WHAT THE TASK ASKS = Could you edit the records below so that every "Viewport" becomes "Screen size", leaving everything else as it is?

- - - - -

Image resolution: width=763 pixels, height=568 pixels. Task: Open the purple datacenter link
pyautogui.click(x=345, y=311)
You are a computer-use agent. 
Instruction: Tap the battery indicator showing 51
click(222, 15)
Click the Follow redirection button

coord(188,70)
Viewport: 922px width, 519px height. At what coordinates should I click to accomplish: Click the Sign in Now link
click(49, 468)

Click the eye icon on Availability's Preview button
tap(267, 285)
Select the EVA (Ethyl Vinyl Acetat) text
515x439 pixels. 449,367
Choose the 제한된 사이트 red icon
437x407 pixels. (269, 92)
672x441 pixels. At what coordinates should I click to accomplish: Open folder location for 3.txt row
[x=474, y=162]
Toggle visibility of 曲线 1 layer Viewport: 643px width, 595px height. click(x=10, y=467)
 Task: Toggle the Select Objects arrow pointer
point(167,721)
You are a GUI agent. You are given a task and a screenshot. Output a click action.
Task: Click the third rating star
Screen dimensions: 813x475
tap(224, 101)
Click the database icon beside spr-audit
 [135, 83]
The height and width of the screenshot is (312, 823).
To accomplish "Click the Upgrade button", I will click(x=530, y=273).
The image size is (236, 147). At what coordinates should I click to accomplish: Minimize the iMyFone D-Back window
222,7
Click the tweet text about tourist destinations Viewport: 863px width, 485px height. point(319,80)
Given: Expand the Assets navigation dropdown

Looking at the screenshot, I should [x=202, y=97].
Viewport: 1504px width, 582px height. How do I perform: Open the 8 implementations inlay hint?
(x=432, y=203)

- - - - -

FINISHED TASK =
Image resolution: width=763 pixels, height=568 pixels. Task: Open the purple datacenter link
pyautogui.click(x=345, y=311)
You are a computer-use agent. 
Instruction: Tap the battery indicator showing 51
click(222, 15)
Click the Follow redirection button

coord(188,70)
Screen size: 922px width, 519px height. At what coordinates should I click to accomplish: Click the Sign in Now link
click(49, 468)

Click the eye icon on Availability's Preview button
tap(267, 285)
Select the EVA (Ethyl Vinyl Acetat) text
515x439 pixels. 449,367
Choose the 제한된 사이트 red icon
437x407 pixels. (269, 92)
672x441 pixels. At what coordinates should I click to accomplish: Open folder location for 3.txt row
[x=474, y=162]
Toggle visibility of 曲线 1 layer Screen size: 643px width, 595px height. click(x=10, y=467)
 Task: Toggle the Select Objects arrow pointer
point(167,721)
You are a GUI agent. You are given a task and a screenshot. Output a click action.
Task: Click the third rating star
Screen dimensions: 813x475
tap(224, 101)
Click the database icon beside spr-audit
 [135, 83]
The height and width of the screenshot is (312, 823).
To accomplish "Click the Upgrade button", I will click(x=530, y=273).
The image size is (236, 147). At what coordinates should I click to accomplish: Minimize the iMyFone D-Back window
222,7
Click the tweet text about tourist destinations Screen size: 863px width, 485px height. point(319,80)
Given: Expand the Assets navigation dropdown

Looking at the screenshot, I should [x=202, y=97].
Screen size: 1504px width, 582px height. How do I perform: Open the 8 implementations inlay hint?
(x=432, y=203)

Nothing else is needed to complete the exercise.